Coder Social home page Coder Social logo

csv-workshop's Introduction

Data processing for large files workshop

The workshop will show you how to process large csv and Excel files using powerful command line tools, without the need to open Excel.

Setup

To get our work environment started log in to the server I sent on the Slack channel, and run (don't forget to substitute your name):

cd csv_workshop
./run_workshop.sh <your name here>

This will create a Docker container with your name - This is a sandbox with all the tools that we need already pre-installed.

Conversion

You will find a sample file in your root directory: Profile.xls. As a first step, let's convert it to a csv file for easier processing:

in2csv Profile.xls > categories.csv

This command takes the first worksheet and pipes its contents into a file called categories.csv. But what if we want to take a different worksheet? Let's do that for the prospecting terms worksheet:

in2csv --sheet "Prospecting Terms" Profile.xls > prospecting.csv

So now we also have a csv for the prospecting terms. In this way you can easily break apart a multiple worksheet excel file.

Peek-a-boo

So now that we have a file, let's see what it looks like:

csvlook categories.csv

Ouch! That's a mess. Too many columns and too many lines. Let's try and do better.

What do you column?

Let's try this (the '|' --pipe-- operator takes one command's output and uses it as input for the next):

csvcut -c1,3,5 categories.csv | csvlook

This way, we only refer to the first, third and fifth columns. Better, but still too long. Let's add one more thing:

csvcut -c1,3,5 categories.csv > short_categories.csv
csvlook short_categories.csv | head

With these two commands, we created a new smaller file, and sent the formatted view of the file to a utility that only shows the first 10 lines. What if we want to see the first 20 lines?
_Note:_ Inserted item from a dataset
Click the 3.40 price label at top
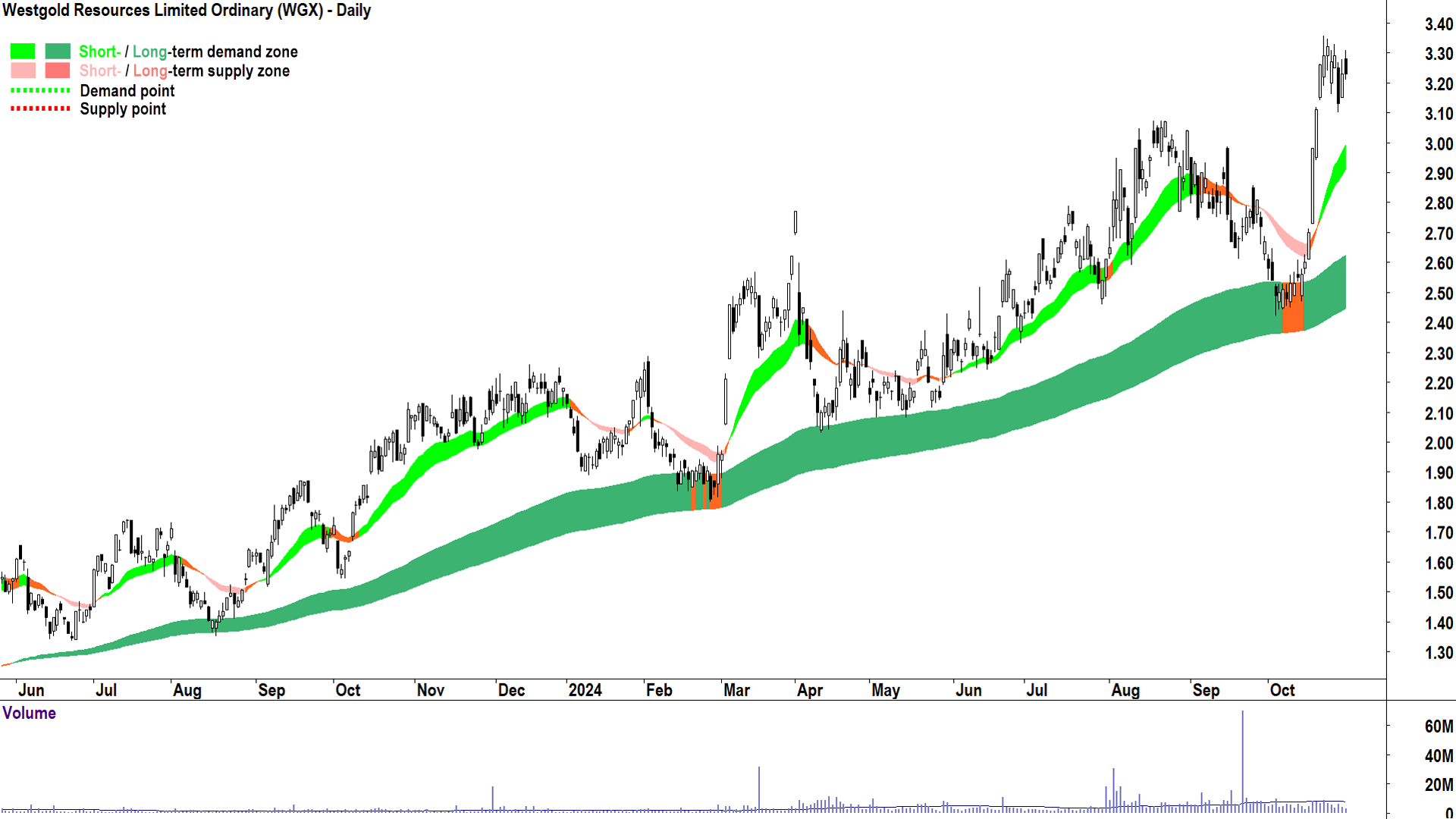pos(1439,24)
cat short_categories.csv | head -20

Insights

Now that we know how to look at a file, let's see what we can learn about it:

csvstat short_categories.csv

The result:

  1. Keyword
        <type 'unicode'>
        Nulls: False
        Unique values: 398
        5 most frequent values:
                Call Center Management: 5
                Infrastructure Engineer:        4
                Security Architecture Engineer: 4
                Chief Customer Officer: 4
                Infrastructure Manager: 4
        Max length: 35
  2. Type
        <type 'unicode'>
        Nulls: False
        Values: Field, Indicator, Technology, indicator, field
  3. Strength
        <type 'unicode'>
        Nulls: True
        Values: Strong, Medium, Weak, strong

Row count: 648

You can get an amazing amount of information with a short command!

Filtering & Sorting

Let's say we want to see a subset of the data, filtered by a line's strength (Weak) and sorted by it's type:

csvgrep -c Strength -m Weak short_categories.csv | csvsort -c Type | csvlook

To create a file with the results:

csvgrep -c Strength -m Weak short_categories.csv | csvsort -c Type > weak_categories_by_type.csv

Deep diving into the data

If we really want to dive into the data and manipulate it beyond a simple search, we can take the csv file and refer to it as an SQL table. First up, let's see what our file would look like if it were an SQL table:

csvsql categories.csv

The result:

CREATE TABLE categories (
        "Keyword" VARCHAR(35) NOT NULL,
        "Keyword is alias" BOOLEAN NOT NULL,
        "Type" VARCHAR(10) NOT NULL,
        "Aliases" VARCHAR(609),
        "Strength" VARCHAR(6),
        "Category" VARCHAR(33),
        "Type_2" VARCHAR(10),
        CHECK ("Keyword is alias" IN (0, 1))
);

From this we see that our table name is categories, as well as the names of the columns we can refer to. Let's make use of this. First run a script that starts a MySQL instance:

./init_mysql.sh

Now let's import our categories and prospecting files into tables. The following commands create tables and import rows from the files:

csvsql --db mysql://localhost:3306/workshop --insert categories.csv
csvsql --db mysql://localhost:3306/workshop --insert prospecting.csv

Let's run mysql. First thing, let's switch to the "workshop" database (already created by the script we ran):

mysql

In MySql:

use workshop;

You can now go crazy and do whatever MySQL allows you. For example:

select distinct c.keyword from categories c, prospecting p where c.aliases like '%'||p.`key term`||'%' and p.levels = 'Staff';

csv-workshop's People

Contributors

ygaller avatar

Watchers

 avatar  avatar

Recommend Projects

  • React photo React

    A declarative, efficient, and flexible JavaScript library for building user interfaces.

  • Vue.js photo Vue.js

    ๐Ÿ–– Vue.js is a progressive, incrementally-adoptable JavaScript framework for building UI on the web.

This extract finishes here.